**PROBLEM TO WORK ON:** Where a line holds the word "Peter", count it, then give only the total for the entries below.

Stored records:

· · ·

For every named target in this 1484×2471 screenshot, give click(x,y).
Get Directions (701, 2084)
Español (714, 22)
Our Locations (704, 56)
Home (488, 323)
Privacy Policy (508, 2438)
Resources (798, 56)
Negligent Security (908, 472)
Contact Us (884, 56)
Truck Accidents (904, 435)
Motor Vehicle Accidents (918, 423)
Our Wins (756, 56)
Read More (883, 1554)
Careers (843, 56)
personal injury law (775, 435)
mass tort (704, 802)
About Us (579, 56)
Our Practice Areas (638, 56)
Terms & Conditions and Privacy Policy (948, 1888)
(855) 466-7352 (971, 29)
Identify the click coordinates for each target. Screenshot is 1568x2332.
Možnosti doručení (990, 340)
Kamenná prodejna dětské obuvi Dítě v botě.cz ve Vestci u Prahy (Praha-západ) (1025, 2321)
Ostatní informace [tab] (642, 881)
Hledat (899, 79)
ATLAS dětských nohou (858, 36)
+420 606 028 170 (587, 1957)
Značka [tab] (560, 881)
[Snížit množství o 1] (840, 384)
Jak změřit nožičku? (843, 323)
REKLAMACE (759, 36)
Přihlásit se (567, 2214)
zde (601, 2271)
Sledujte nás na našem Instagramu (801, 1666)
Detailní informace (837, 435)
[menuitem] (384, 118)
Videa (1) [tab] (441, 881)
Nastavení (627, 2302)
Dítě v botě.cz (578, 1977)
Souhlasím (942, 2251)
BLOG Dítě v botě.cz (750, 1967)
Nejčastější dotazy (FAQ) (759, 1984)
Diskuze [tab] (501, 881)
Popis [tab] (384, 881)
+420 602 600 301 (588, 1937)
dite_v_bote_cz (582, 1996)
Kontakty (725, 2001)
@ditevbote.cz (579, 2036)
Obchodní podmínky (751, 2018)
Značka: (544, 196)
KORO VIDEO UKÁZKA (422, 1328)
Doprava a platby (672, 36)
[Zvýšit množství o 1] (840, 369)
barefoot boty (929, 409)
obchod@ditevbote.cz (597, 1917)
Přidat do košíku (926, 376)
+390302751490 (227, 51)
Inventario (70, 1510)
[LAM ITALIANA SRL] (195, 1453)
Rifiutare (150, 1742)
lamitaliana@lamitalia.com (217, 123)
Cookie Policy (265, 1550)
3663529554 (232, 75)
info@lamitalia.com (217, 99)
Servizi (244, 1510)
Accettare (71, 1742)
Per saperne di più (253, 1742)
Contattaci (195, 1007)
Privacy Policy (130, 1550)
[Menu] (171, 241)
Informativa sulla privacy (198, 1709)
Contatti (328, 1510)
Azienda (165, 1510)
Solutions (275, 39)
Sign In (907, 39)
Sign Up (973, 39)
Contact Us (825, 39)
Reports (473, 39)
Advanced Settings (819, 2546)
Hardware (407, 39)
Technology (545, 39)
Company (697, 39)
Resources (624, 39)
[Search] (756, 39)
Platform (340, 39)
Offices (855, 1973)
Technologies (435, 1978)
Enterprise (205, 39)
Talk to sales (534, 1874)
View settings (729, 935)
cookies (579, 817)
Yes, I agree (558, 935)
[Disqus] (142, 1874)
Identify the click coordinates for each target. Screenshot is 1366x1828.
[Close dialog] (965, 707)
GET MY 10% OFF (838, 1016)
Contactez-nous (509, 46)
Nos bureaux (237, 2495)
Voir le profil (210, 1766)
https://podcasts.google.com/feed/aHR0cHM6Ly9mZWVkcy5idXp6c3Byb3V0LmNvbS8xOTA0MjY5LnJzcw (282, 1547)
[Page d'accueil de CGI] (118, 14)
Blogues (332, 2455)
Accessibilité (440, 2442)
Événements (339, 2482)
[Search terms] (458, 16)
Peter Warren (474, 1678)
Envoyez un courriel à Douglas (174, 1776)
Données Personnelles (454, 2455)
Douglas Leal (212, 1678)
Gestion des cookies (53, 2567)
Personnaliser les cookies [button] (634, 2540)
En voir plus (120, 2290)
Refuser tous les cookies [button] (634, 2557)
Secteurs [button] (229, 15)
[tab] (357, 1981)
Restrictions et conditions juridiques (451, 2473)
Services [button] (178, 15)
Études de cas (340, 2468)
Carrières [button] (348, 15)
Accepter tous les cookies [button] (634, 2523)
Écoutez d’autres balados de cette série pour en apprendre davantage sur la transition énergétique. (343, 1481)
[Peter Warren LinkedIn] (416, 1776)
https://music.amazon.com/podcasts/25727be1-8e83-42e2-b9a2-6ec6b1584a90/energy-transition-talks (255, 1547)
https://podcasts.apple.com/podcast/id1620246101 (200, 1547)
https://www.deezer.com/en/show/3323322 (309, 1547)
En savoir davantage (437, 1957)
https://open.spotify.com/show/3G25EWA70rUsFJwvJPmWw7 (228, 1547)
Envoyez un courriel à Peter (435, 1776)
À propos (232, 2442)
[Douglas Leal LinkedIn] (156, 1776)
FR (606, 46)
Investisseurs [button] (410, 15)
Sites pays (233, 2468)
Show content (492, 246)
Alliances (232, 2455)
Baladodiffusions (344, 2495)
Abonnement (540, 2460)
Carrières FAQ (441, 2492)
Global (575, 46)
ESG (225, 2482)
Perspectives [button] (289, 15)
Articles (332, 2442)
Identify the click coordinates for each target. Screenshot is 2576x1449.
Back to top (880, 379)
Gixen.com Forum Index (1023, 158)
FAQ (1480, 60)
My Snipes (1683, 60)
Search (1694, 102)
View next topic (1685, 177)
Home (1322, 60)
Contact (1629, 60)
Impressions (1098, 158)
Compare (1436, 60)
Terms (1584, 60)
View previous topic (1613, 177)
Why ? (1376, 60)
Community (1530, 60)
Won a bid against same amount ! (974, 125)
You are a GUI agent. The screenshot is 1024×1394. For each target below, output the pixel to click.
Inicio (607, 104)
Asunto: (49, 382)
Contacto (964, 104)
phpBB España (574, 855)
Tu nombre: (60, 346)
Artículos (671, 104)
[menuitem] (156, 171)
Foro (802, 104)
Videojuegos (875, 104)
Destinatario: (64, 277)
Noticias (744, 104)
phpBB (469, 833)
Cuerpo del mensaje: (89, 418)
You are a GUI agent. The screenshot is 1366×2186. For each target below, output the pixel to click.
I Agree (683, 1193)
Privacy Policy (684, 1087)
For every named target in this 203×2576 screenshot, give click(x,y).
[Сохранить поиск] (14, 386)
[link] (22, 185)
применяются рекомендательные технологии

· · ·

**WRITTEN ANSWER:** 3